クリストファー・ノーラン監督の『メメント』は教訓の多い映画である。

まず目につくのは、記憶の脆弱さをカバーするために、記録が活躍すると点だ。主人公は、長期記憶を持つことができず、自分が刻んだ記録のみによって生きていく。私たちは、映画の主人公ほど長期記憶が弱いわけではないが、それでも心もとないことは確かなので、記録を使うことで私たちの人生が少しでも変わっていくことは間違いない。この点において、ライフハッカーなら必見の映画だと言える。

しかし、Rashitaの哲学には「力が強いものは、力が強すぎる状態になったことも考えよ」がある。

映画が示す物語の起伏の終着点は、一つの恐怖を突きつける。彼が成したことは、本当に「正しかった」のだろうか、と。そう、ここには明確な哲学的命題が存在する。何を持って正しいとするのか。その審級を支えるものは何なのか。

普段私たちにとって、それは記憶である。それはより理性に近い記憶の場合もあれば、刺激されたシステム1によって生み出された粗暴に近い記憶もある。なんにせよ、そうした記憶によって、あるいは内面化された倫理観によって、私たちは善し悪しを判断する。

しかし、記憶がその椅子を降り、記録に自らの立場を譲り渡したとき、それはどう変化するだろうか。

その記録がもし、理性によって構築されたものであれば、理性をただ全うするものとなるだろう。アルゴリズム裁判官のように。あるいは、それが粗暴や狂気によって形作られたものならば、ただそれを体現するだけのものになるであろう。『メメント』の主人公はこちら側だったと言える。

もちろん、その断罪の声は、彼には届かない。彼にとって、世界は完璧に満ち足りており、言い換えれば閉じてしまっている。永遠に終わらないトゥルーマン・ショー。監督は自分自身である。彼は、「なりたい自分」になり、言ってみれば(彼が考える)「ありのままの自分」ですらあるかもしれない。

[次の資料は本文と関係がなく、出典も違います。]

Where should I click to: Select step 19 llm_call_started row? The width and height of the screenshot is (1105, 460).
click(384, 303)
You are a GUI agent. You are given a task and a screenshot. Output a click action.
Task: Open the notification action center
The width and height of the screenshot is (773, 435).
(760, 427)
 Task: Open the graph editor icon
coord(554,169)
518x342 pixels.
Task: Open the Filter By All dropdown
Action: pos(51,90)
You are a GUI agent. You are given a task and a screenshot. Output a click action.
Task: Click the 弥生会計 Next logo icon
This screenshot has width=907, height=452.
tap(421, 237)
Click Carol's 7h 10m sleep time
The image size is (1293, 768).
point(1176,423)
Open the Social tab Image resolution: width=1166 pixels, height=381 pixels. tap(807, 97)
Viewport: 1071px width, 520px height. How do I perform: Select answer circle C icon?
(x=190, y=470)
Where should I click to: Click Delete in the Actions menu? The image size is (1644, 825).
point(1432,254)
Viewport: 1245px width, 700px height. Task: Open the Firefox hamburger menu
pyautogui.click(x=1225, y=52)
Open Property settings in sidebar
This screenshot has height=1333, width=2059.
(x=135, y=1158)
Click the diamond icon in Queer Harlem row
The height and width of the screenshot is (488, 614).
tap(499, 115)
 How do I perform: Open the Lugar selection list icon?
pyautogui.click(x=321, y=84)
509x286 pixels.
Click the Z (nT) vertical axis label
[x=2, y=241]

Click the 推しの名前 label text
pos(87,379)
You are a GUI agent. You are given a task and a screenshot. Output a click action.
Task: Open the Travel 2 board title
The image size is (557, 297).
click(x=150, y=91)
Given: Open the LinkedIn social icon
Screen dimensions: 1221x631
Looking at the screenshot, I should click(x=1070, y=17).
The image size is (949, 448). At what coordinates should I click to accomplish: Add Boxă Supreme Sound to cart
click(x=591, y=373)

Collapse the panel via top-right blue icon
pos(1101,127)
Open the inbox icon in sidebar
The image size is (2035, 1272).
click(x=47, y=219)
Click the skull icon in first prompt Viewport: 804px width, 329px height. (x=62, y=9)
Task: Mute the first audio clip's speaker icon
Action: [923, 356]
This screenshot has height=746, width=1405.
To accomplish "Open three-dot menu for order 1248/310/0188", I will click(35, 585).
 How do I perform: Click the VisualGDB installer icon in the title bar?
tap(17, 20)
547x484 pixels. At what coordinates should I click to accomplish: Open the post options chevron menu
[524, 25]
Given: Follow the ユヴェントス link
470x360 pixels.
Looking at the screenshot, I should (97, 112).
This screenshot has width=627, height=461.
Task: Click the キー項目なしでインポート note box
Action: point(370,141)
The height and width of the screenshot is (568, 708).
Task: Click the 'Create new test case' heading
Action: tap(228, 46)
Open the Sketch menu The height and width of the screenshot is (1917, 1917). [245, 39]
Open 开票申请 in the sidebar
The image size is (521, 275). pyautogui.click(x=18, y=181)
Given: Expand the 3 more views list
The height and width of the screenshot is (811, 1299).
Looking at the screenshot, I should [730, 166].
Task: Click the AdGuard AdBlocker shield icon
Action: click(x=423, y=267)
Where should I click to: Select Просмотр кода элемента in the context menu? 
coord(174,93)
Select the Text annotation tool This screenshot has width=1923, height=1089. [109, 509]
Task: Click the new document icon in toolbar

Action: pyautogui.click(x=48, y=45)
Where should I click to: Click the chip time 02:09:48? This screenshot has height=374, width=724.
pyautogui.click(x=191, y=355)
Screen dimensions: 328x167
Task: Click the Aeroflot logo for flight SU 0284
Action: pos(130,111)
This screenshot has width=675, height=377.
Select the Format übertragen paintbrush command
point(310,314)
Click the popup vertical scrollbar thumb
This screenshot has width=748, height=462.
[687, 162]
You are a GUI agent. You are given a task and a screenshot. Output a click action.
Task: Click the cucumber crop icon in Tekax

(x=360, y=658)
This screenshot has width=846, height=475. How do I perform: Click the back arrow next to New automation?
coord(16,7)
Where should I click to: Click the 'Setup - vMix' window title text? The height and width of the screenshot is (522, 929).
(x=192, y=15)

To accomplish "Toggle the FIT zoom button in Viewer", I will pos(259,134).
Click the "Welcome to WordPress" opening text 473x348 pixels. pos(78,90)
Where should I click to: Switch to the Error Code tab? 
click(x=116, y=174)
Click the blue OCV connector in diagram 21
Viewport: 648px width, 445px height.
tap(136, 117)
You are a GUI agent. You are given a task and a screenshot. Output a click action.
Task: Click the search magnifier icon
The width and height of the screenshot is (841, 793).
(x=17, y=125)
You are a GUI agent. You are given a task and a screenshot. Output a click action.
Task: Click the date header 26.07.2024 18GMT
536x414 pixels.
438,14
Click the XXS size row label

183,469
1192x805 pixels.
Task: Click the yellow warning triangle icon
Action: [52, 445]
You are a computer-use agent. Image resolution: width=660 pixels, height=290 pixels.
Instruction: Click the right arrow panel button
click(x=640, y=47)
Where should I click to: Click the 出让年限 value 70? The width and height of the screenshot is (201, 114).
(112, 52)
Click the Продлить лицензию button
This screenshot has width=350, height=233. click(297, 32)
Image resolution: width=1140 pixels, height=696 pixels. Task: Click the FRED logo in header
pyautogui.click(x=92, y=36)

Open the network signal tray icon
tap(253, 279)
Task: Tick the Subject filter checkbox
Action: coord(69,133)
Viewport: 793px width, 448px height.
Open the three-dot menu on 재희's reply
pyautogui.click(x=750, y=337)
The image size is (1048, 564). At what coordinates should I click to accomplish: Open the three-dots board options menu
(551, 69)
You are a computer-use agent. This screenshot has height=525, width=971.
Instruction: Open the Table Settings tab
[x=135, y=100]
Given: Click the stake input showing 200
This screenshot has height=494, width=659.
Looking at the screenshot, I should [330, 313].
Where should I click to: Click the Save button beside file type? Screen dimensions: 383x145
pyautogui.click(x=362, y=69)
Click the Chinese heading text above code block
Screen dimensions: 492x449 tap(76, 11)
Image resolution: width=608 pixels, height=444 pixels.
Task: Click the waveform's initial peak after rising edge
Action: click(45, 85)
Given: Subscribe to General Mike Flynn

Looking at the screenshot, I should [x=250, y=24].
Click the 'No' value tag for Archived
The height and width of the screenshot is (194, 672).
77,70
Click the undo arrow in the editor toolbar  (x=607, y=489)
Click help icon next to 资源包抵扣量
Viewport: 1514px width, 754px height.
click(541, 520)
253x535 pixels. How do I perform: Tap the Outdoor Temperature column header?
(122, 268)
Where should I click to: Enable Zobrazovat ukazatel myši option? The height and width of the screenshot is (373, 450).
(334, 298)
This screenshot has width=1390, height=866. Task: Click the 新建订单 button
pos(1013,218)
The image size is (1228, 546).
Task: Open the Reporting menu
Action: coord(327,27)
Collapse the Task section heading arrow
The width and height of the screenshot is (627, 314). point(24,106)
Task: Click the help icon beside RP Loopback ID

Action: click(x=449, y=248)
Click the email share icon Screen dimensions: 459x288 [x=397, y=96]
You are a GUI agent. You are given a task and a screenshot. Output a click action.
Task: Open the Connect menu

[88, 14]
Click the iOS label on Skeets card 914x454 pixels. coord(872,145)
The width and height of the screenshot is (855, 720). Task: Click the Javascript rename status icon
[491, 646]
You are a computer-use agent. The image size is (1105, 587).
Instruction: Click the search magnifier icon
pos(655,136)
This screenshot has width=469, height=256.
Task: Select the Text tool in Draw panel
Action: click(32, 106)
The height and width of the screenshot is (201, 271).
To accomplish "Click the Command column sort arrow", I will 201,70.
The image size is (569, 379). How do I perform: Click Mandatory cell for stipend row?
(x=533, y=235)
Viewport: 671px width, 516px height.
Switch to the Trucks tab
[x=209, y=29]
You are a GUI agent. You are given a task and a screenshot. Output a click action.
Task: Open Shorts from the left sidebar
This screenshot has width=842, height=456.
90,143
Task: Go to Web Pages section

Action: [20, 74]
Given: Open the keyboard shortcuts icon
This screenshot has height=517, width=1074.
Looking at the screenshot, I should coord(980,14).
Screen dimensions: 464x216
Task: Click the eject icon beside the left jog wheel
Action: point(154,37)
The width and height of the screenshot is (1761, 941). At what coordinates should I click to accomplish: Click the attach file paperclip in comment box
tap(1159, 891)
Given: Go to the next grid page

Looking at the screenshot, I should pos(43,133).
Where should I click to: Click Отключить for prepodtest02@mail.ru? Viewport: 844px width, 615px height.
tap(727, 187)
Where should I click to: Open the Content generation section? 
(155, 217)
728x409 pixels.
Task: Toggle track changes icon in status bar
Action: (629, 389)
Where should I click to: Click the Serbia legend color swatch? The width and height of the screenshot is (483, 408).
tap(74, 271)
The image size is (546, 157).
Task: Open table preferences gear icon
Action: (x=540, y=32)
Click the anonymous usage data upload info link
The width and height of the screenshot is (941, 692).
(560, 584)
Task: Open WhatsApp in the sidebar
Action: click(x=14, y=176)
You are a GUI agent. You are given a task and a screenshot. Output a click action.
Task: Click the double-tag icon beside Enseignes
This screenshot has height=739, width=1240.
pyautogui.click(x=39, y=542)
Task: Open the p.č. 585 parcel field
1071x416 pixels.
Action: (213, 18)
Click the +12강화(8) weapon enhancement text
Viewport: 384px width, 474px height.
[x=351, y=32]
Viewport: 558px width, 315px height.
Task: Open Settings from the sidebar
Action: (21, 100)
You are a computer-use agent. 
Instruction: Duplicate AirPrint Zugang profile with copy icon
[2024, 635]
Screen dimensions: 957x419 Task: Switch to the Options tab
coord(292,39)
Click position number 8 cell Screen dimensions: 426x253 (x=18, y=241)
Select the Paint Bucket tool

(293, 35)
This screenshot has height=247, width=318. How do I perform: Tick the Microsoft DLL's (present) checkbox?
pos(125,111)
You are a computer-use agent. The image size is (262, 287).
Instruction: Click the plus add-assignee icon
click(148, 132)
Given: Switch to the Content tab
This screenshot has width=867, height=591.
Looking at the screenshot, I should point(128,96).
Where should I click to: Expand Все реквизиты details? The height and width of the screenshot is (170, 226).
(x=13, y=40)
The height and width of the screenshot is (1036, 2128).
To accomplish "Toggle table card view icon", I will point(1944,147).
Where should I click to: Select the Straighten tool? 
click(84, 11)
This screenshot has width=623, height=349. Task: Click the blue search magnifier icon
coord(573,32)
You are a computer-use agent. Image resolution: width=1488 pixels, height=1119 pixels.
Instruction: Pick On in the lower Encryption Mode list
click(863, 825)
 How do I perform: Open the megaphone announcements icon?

それがつまりは、ディストピアなのである。絶望を下敷きにした楽園。狂気を狂気だと断定するものを遠ざければ、人は神にでもなれる。

この教訓は、少し入り組んでいる。記録の力が、記憶より強いがゆえに、記録が私たちのすべてを決定してしまうようなことが起こるかもしれない。もちろん、その記録は自然発生的に生み出されているわけではない。どこかの主体が(たいていは自分が)、「これを記録に残そう」と決めているのだ。何かしらの意図を持って。そして、その記録は、ときにまったくの嘘ではなくても、ある程度の脚色やレトリックが含まれていることもある。何一つデータを改ざんしなくても、しかるべき印象に変更することは可能だ。言い換えれば、その記録を見た未来の自分の行動を、意識的に左右することができる。強力なナッジ。誰も否定してこないパターナリズム。

言い換えれば、『メメント』の主人公は、記録によって自分の行動を左右しようと決断した自己によって、その未来が決定づけられてしまっている。彼のタイムラインは進んでいくが、そこでは決定論的に行動の自由・自由意志の発露はない。ある時点の彼が、その意志が、亡霊のように彼の行動と心を支配し続けている。

そのような状況が起こりえる危惧を、メメント問題と呼ぶとしよう。

もちろん、映画『メメント』はかなり極端な状況設定であり、現実の私たちがそれに著しく近似することはない。記憶力が弱いといっても、ある程度のことは覚えている。しかし、5年前10年前になると、そのような楽観は持てなくなる。そこでもし、記録を絶対視するならば、その記録を残したときの自分に、今の自分が左右されてしまうことは十分に起こりえる。カウンセリングによって、自分の記憶を自分で「ねつ造」することすら起きるのだ。どんなことが起こってもおかしくはない。

というような心配をほとんどの人が持つことはないだろう。なぜなら、私たちにはそれなりに保存されている記憶があるからだ。記録が記憶を呼び覚まし、「そういえば、このときはこんなこと考えていたんだよな。黒歴史、黒歴史」と、今の自分によって過去の自分を解釈するからだ。つまり、記憶と記録はつながっている。いや、つながっているからこそ、そこには調和と変化という相反する要素がもたらされる。

言うまでもなく、記録はきわめて大切なものだ。記憶だけで生きていくのは不都合が多い。しかし、記録だけで生きていくことも、別種の危うさがある。さまざまなものを雑多に蓄えた記憶だからこそ、そこには新しいものの萌芽がある。

よって、『メメント』は、記録の力強さと共に、記憶の大切さも教えてくれているように、私は思う。